Dans une production toulousaine de 2001, l’opéra de Donizetti revient, près de 20 ans après, sur les planches du Théâtre du Capitole. Le plateau vocal est bien sûr largement renouvelé et l’Orchestre National du Capitole est dirigé par le chef d’orchestre italien Sesto Quatrini. Ce moment de légèreté et de comédie est d’ailleurs tombé à point nommé pour le public qui dut ce samedi 29, entre autres péripéties, montrer patte blanche à la Compagnie Républicaine de Sécurité entourant le Capitole pour pouvoir accéder à la salle. Cet événement ainsi que l’absence d’Otar Jorjikia, souffrant, ont amené le directeur Christophe Ghristi à prendre la parole en prélude à la soirée qui a commencé logiquement légèrement en retard.

La mise en scène d’Arnaud Bernard joue sur un découpage de la scène en trois plans, séparés par des murs mobiles qui sont fermés au moment d'accueillir le spectateur. Leurs différentes positions, alliées à une projection d'images changeantes en fond de scène, permettent d’accompagner le déroulement de l’action avec simplicité. Les décors et costumes de William Orlandi nous amènent dans une ambiance années folles, rendue quelque peu nostalgique par les images et les lumières brunes de Patrick Méeüs. Dans cette même direction, l’apparition du chœur, aux changements d’acte ou de scène, sous forme de tableaux figés donne un très beau rendu malgré son côté déjà-vu. Dans une scène immense mais quelque peu vide, quelques éléments rehaussent le tout : la canne du sergent, le livre d’Adina racontant la légende de Tristan et Yseult, la bouteille (de Bordeaux) d’élixir, les accessoires photographiques du docteur, les vélos et le tacot d’époque.

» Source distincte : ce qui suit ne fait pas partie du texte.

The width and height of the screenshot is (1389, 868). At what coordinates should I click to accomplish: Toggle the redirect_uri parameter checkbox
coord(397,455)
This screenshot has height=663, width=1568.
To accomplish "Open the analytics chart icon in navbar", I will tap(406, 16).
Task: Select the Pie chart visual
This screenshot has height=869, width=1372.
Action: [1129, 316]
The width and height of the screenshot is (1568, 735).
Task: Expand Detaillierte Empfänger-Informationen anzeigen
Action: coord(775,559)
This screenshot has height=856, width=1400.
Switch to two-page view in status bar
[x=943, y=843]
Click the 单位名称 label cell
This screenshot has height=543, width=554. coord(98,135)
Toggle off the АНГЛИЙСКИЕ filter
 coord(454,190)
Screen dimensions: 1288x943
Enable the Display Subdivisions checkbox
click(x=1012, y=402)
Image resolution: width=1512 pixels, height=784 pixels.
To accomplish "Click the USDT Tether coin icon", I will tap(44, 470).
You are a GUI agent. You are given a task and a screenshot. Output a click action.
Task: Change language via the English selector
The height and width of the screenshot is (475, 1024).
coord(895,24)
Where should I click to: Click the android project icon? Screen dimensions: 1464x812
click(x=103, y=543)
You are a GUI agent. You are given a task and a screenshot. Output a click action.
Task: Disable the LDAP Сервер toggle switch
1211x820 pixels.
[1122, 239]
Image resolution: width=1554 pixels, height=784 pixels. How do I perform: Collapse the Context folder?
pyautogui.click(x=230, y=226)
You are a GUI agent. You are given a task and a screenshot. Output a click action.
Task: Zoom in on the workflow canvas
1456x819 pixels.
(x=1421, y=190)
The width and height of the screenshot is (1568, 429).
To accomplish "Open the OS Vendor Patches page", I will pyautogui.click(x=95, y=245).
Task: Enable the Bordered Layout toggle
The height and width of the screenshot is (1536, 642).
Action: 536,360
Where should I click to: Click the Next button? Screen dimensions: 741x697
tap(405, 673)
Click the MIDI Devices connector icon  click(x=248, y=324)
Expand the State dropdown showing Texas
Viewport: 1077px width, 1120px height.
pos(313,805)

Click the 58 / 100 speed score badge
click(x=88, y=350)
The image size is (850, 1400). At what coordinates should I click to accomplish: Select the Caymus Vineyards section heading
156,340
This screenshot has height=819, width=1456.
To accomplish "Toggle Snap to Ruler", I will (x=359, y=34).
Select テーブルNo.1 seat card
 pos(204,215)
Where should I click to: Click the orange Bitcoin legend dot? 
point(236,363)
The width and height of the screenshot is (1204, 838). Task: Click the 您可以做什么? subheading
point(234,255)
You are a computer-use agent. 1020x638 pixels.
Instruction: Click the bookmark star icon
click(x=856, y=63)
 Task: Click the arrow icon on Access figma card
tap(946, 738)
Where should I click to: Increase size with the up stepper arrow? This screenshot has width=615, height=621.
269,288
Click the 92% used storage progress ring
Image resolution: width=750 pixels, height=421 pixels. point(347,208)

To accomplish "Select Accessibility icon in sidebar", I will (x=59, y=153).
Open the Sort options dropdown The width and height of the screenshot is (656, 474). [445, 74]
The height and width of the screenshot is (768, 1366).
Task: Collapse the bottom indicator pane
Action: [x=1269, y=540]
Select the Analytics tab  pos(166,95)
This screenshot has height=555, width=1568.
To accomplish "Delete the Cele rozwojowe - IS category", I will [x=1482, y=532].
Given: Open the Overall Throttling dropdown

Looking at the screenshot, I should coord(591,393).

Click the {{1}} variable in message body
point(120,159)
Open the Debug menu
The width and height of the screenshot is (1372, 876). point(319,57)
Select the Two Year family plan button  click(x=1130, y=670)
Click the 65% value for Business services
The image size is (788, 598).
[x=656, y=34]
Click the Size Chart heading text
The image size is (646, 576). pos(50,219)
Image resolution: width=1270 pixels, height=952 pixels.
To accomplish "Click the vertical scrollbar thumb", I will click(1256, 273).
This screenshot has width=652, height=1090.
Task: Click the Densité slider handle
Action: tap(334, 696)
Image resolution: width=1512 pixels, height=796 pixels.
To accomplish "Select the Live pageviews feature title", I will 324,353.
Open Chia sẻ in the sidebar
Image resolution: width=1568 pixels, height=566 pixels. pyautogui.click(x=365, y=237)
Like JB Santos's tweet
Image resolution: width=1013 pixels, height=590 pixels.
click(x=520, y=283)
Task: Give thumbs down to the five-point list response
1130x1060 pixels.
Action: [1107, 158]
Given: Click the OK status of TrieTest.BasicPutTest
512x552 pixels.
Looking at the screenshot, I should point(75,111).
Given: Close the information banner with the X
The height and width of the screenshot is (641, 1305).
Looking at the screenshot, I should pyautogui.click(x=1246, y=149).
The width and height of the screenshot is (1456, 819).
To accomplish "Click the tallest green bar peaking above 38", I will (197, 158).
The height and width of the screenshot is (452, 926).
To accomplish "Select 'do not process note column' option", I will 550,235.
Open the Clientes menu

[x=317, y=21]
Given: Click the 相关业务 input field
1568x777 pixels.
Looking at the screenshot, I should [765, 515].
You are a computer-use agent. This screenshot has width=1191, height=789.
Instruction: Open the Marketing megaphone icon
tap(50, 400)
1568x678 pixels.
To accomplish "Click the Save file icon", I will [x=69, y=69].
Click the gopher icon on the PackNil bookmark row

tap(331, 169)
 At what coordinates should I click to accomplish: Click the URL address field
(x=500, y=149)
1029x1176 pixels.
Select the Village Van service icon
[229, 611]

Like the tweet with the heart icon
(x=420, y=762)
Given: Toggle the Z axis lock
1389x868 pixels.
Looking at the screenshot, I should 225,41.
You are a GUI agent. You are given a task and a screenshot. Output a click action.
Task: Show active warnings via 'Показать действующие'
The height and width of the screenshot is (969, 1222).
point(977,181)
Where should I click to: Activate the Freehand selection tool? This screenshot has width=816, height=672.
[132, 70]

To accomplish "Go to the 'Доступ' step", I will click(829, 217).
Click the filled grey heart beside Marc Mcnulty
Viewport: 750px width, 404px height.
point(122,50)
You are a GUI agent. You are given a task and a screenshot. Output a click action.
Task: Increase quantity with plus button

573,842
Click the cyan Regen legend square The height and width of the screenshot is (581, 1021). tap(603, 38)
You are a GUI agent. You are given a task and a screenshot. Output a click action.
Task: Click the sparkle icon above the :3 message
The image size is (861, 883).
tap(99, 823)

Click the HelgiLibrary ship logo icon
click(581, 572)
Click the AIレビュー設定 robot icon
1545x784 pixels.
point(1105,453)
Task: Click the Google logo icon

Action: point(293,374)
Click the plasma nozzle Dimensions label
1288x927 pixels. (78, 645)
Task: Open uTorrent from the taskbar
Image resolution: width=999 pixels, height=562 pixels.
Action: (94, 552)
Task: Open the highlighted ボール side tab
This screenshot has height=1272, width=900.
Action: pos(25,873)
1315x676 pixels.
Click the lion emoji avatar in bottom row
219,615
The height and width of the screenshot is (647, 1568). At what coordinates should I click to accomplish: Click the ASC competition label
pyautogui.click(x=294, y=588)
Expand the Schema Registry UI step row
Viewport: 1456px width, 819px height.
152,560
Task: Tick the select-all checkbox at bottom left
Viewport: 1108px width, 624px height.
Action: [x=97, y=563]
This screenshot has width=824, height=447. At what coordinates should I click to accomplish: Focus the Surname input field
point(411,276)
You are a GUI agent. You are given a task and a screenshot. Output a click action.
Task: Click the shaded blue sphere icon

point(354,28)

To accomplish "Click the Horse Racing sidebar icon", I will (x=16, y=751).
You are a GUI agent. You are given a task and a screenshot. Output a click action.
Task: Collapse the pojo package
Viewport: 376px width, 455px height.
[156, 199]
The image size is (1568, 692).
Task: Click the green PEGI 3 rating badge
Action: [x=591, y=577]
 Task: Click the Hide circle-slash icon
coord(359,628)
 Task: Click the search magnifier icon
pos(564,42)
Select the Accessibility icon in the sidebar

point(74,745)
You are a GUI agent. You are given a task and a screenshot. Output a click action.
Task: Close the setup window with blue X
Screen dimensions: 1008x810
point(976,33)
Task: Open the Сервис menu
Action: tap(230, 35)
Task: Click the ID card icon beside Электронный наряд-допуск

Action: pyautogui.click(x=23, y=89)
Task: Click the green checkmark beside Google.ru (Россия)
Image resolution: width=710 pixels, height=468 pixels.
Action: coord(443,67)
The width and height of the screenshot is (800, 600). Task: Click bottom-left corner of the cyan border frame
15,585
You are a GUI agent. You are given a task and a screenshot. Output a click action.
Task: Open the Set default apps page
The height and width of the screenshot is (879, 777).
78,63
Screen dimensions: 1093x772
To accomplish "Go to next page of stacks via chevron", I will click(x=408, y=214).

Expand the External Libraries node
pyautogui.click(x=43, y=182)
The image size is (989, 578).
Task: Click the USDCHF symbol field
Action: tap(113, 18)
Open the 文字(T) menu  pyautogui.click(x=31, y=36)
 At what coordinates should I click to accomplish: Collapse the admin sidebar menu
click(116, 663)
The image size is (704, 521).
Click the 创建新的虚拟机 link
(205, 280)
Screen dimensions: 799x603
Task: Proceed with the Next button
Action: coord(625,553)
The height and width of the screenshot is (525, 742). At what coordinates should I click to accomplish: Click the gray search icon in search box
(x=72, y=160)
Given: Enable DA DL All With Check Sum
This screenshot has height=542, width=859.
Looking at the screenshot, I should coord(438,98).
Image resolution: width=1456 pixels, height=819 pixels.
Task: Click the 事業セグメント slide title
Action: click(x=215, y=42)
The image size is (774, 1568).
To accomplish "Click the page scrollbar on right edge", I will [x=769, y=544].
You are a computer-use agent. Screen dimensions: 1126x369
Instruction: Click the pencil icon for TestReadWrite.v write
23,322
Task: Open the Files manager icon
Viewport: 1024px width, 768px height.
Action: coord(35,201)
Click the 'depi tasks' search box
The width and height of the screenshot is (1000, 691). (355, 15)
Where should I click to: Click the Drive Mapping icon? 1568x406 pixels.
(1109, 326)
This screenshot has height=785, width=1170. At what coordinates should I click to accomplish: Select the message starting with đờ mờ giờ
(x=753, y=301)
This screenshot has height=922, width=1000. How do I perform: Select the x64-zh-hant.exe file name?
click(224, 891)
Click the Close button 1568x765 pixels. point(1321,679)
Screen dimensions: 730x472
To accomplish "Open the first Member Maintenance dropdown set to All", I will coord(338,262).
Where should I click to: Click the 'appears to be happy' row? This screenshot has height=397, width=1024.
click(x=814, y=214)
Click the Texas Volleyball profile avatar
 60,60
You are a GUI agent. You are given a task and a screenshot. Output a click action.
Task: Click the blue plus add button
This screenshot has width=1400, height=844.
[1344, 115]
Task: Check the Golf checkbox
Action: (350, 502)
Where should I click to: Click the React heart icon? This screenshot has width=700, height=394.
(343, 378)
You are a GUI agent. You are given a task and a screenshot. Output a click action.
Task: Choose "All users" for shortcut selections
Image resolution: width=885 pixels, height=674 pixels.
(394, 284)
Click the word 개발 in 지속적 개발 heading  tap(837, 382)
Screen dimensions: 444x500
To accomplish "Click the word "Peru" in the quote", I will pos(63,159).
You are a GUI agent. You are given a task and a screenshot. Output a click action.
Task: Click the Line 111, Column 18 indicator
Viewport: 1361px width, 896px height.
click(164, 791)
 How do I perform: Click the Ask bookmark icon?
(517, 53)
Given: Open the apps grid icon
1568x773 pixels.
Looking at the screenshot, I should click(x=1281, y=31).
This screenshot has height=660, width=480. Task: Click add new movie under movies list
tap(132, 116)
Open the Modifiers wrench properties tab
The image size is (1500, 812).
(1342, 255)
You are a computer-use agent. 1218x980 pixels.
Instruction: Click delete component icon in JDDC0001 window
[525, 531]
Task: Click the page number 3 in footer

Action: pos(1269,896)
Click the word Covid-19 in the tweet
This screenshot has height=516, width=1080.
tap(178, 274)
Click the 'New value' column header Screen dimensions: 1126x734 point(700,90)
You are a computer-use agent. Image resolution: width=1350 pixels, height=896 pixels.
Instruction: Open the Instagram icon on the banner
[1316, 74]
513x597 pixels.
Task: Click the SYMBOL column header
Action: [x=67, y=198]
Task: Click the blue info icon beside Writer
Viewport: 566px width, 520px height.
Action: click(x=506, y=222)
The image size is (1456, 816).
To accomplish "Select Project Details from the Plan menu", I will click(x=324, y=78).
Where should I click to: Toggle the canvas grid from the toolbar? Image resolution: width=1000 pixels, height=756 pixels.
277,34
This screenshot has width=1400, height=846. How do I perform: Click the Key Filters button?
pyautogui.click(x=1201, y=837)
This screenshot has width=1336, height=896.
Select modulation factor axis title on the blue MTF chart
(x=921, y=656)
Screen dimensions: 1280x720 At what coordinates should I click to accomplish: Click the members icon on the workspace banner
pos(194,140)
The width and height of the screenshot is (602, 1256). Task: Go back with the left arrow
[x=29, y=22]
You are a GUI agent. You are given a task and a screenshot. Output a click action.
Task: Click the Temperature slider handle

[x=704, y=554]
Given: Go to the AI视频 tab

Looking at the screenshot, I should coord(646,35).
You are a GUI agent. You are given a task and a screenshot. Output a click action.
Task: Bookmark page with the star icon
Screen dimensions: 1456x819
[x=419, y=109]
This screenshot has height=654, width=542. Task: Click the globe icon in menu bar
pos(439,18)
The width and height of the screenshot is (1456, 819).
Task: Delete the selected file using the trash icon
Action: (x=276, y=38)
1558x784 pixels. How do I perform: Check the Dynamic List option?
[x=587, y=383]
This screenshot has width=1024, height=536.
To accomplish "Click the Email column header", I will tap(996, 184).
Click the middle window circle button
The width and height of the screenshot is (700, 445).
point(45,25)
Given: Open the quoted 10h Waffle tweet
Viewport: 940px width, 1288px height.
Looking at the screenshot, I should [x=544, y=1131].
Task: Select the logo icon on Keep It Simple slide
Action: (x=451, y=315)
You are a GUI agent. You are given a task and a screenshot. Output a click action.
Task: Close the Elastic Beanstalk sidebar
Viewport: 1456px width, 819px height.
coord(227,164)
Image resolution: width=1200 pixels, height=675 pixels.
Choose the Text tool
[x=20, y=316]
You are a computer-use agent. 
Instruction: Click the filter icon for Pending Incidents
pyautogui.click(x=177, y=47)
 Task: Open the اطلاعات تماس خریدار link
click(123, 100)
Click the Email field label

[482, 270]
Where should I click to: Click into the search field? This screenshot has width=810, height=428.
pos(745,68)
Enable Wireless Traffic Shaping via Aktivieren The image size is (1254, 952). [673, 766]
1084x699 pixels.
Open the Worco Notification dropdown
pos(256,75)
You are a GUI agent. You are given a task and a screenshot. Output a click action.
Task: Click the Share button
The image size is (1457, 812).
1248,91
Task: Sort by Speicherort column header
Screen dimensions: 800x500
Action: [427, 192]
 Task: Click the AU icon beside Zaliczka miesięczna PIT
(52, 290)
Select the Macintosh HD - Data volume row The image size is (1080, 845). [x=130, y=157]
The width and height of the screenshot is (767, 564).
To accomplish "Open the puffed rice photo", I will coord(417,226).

Côté plateau vocal, c’est le ténor Paolo Fanale, habitué de l’œuvre, qui hérite finalement du rôle de Nemorino alors que Kévin Amiel, prévu pour le second plateau, avait déjà remplacé pour la première Otar Jorjikia. Fanale intègre parfaitement le jeu scénique comme vocal du personnage d’une naïveté presque bête, très puissant et clair dans son articulation mais parfois un peu rocailleux dans les passages les plus soutenus. En Adina, Vannina Santoni débute timidement mais s’impose rapidement sur le plan vocal et incarne parfaitement l'hybris et le déni de son caractère. Sa gestuelle traduit avec justesse son tourment intérieur, refusant d’avouer son amour pour Nemorino alors que sa voix, en particulier dans les forte, montre sa fierté. 

Sergio Vitale (Belcore) est également très présent dans son rôle du sergent autoritaire, caricature du militaire. Il est toutefois bien souvent masqué par l’orchestre, tout comme Marc Barrard (Dulcamara). Le docteur, vendeur ambulant et imposteur, brille en effet plus par ses déplacements et sa bonhomie que par sa voix de basse. Tous les duos qui impliquent l'un ou l'autre de ces personnages sont d’ailleurs extrêmement déséquilibrés, à chaque fois en faveur d’Adina ou de Nemorino. Seuls ces deux derniers trouvent un équilibre vocal. Le Chœur du Capitole reste en revanche toujours bien réglé, sous la direction de Sesto Quatrini qui n’aura de cesse d’assouplir et d’adoucir sa gestuelle, oscillant entre baguette de la main droite et doigté léger de la main gauche.

Malgré la brièveté de l’œuvre, la sobriété de la mise en scène – répondant certes à la simplicité du livret – amène de nombreux moments de creux. Ce sont finalement les petits gestes humoristiques et le jeu des acteurs, chanteurs et figurants qui donnent l’élan suffisant à une production qui en aurait cruellement fait défaut autrement. Ainsi, la casquette jetée et maltraitée de Nemorino, le docteur qui défige les choristes de leur tableau ou encore les mimiques d’Eric Afergan (l’homme de main du docteur) forgent le caractère léger et jovial de la représentation, trouvant un écho certain dans l’ambiance sonore proposée par le chef italien.